First Lady of Cuba
- In office 20 May 1902 – 28 September 1906
- President: Tomás Estrada Palma
- Preceded by: Office created
- Succeeded by: América Arias

Personal details
- Born: María Genoveva de Jesús Guardiola Arbizú 30 July 1858 Comayagua, Honduras
- Died: 30 December 1926 (aged 68) New York City, New York
- Spouse: Tomás Estrada Palma ​ ​(m. 1881; died 1908)​
- Occupation: School Director
- Known for: Inaugural First Lady of independent Cuba

= Genoveva Guardiola de Estrada Palma =

Honduran-Cuban school director and First Lady of Cuba

María Genoveva de Jesús Guardiola Arbizú, known as Genoveva Guardiola Arbizú, Genoveva Guardiola de Estrada Palma, or popularly Veva, (30 July 1858 – 30 December 1926) was the Honduran-born wife of the first President of Cuba, Tomás Estrada Palma, when the country gained its independence from Spain, and the inaugural First Lady of Cuba from 1902 to 1906.
Raised in Honduras, she moved with her husband to the United States in 1882 and assisted him with the bi-lingual school he established in Central Valley, New York. When her husband was elected as the first president of Cuba, after the country gained independence from Spain, she served as the inaugural First Lady. During her husband's second term in office, he resigned and she moved with him to the Cuban countryside to run an agricultural estate. Upon his death, she returned to the United States. Her image was depicted on a 1956 postage stamp issued by the Honduran Postal Service.

==Early life==
María Genoveva de Jesús Guardiola Arbizú, called Veva, was born on 30 July 1858, in Comayagua, Honduras to Ana Mateo Arbizú Flores and Honduran President José Santos Guardiola Bustillo. In 1878, she met Tomás Estrada Palma, who had been invited to come to Honduras and serve as postmaster general. Estrada, a Cuban national, was a participant in the independence struggle of Cuba from Spain and was arrested and sent to prison in Spain in 1877, he was released and sent to the United States. Estrada, took up residence with his cousin, the poet José Joaquín Palma in Tegucigalpa, across the street from the widow Arbizú de Guardiola and her five daughters. The widow often hosted musical evenings with her daughter, Galatea playing the piano. A romance developed between 45-year-old Estrada and 23-year-old Veva and they were married on 15 May 1881 and had their first child, José Manuel, the following year. The band of Cuban exiles who had been living in Honduras began going their separate ways at this time, and the young family left the country in 1882, settling in Central Valley, New York.

==Career==
Arriving in New York, Estrada found backers and began a Spanish language/English language school, the Estrada Palma Institute. The school taught primarily Argentine, Cuban, Honduran and Mexican immigrants, but also had American students. Estrada ran the school and Guardiola took care of their growing family, which included Tomas Jr. (born ca. 1884), Candelaria (born ca. 1888), twins Carlos and Luz (born ca. 1894) and Raphael (born ca. 1896). Because Estrada was near New York City, where José Martí was continuing activities to gain Cuban independence from Spain, Estrada was often absent, consulting with Martí. When Martí was killed in 1895, Estrada became the leader of the independence movement, leaving Guardiola to manage their affairs in Central Valley. At the end of the war in 1899, Estrada returned to the Central Valley to take over the reins of the school from his wife. Through encouragement of other generals in the war, Estrada was convinced to run for President of Cuba in the 1901 election. Despite his long residence in New York, he was elected, and Guardiola became the inaugural first lady of an independent Cuba.
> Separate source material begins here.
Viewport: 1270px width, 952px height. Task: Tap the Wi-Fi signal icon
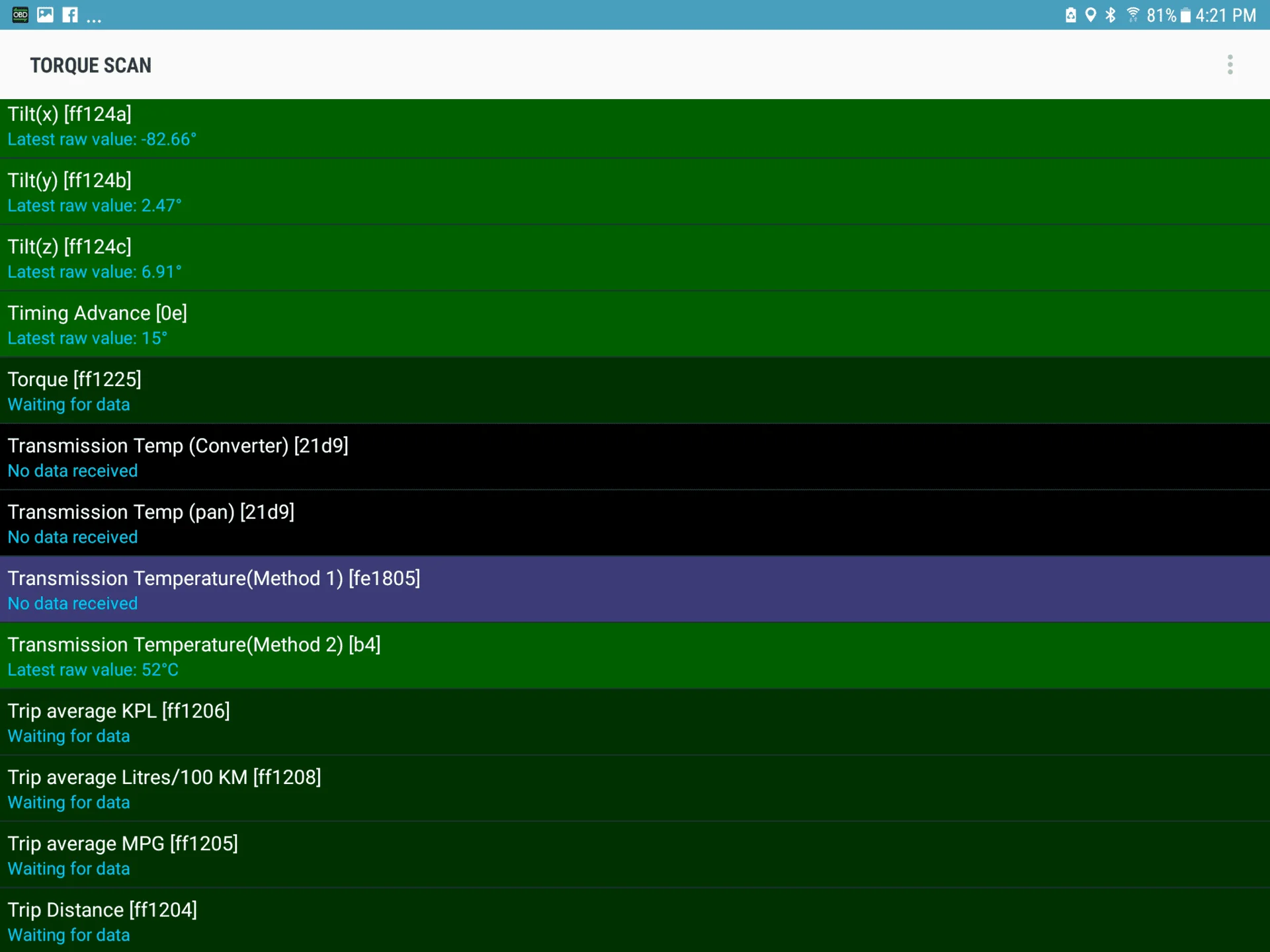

Accompanying Estrada to Cuba, the family attended his inauguration on 20 May 1902 and Guardiola hosted a massive ball with around 2,000 guests on 13 November 1902. Unless needed for state functions, Guardiola and the family lived separately at a residence in Cambria, a neighborhood two blocks from the Presidential Palace, where Estrada worked daily except on Sundays. He was elected for a second term of office in 1905 and served until his resignation on 28 September 1906. On 2 October 1906, the family left Havana by boat headed to Matanzas. They remained in Matanzas until mid-1907, when the family relocated to eastern Cuba to a farm Estrada owned in Bayamo. Selling the home in Central Valley, the entire family worked on the Valmar Plantation, with Guardiola and the daughters doing domestic chores, while the sons managed the farm production. Near the end of 1908, Estrada developed pneumonia and died on 4 November. Guardiola returned to the United States after his death.

==Death and legacy==
De Estrada Palma died on 30 December 1926, New York City, New York. Her image was depicted on a 1956 postage stamp issued by the Honduran Postal Service.